╭─ Data provided
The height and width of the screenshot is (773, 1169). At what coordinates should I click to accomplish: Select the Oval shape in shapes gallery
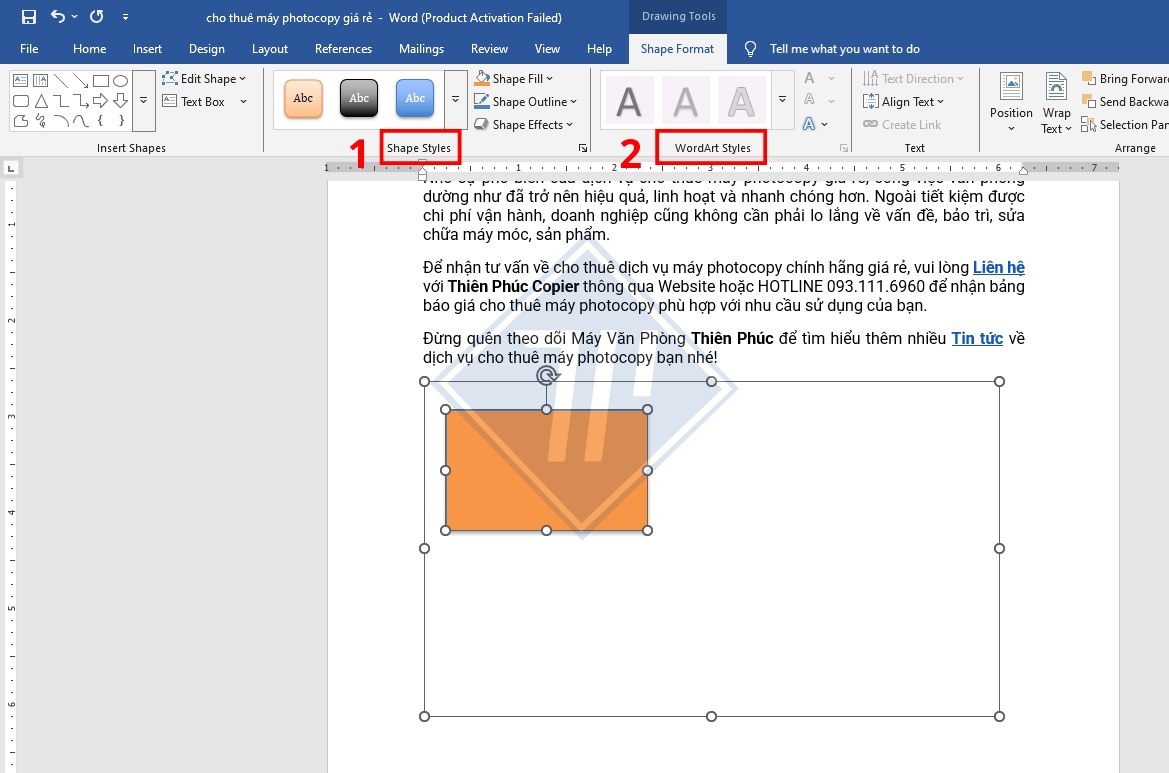pos(120,81)
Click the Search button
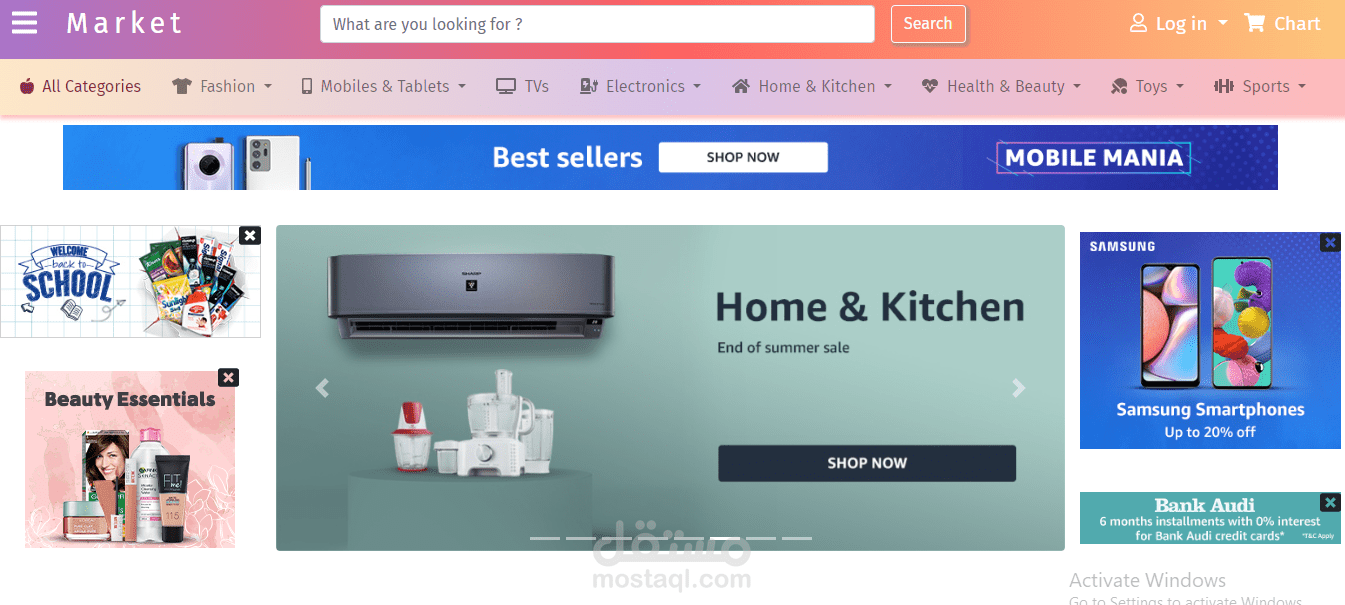1345x605 pixels. tap(928, 24)
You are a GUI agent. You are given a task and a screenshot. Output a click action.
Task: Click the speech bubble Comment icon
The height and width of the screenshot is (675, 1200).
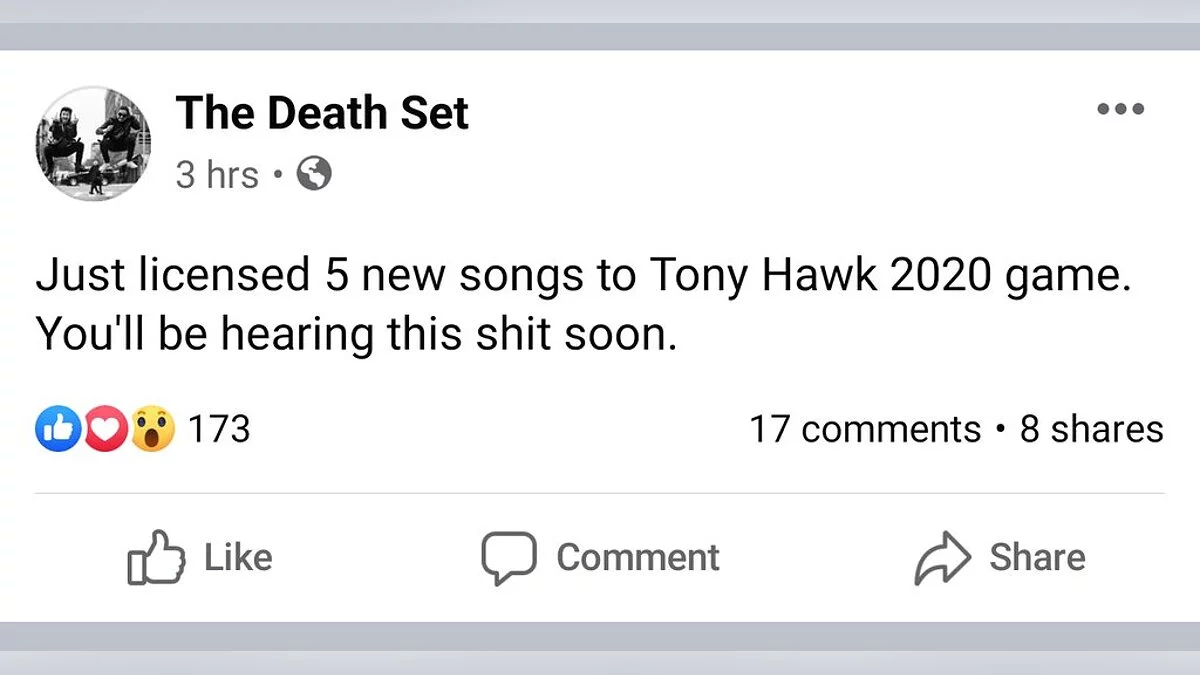[509, 557]

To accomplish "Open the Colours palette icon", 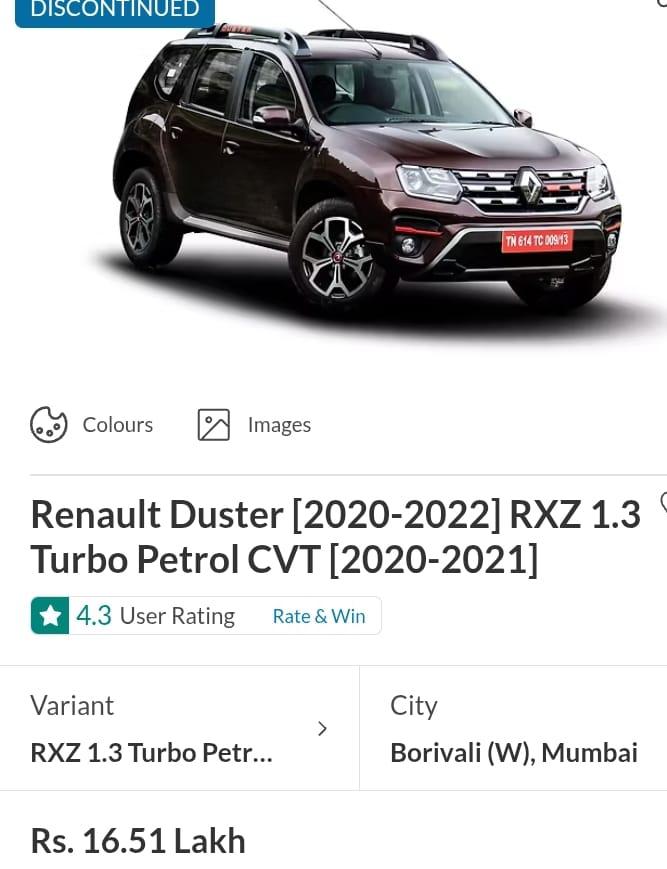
╰─
* Required work *
The range to print runs from the line with "You are a GUI" through the last line of the entries, both included; keep it exact and skip the pictures.

* Response to this task *
You are a GUI agent. You are given a task and a screenshot. Output a click action.
Task: Click the speech bubble Comment icon
The height and width of the screenshot is (675, 1200).
[509, 557]

To accomplish "Open the Colours palette icon", 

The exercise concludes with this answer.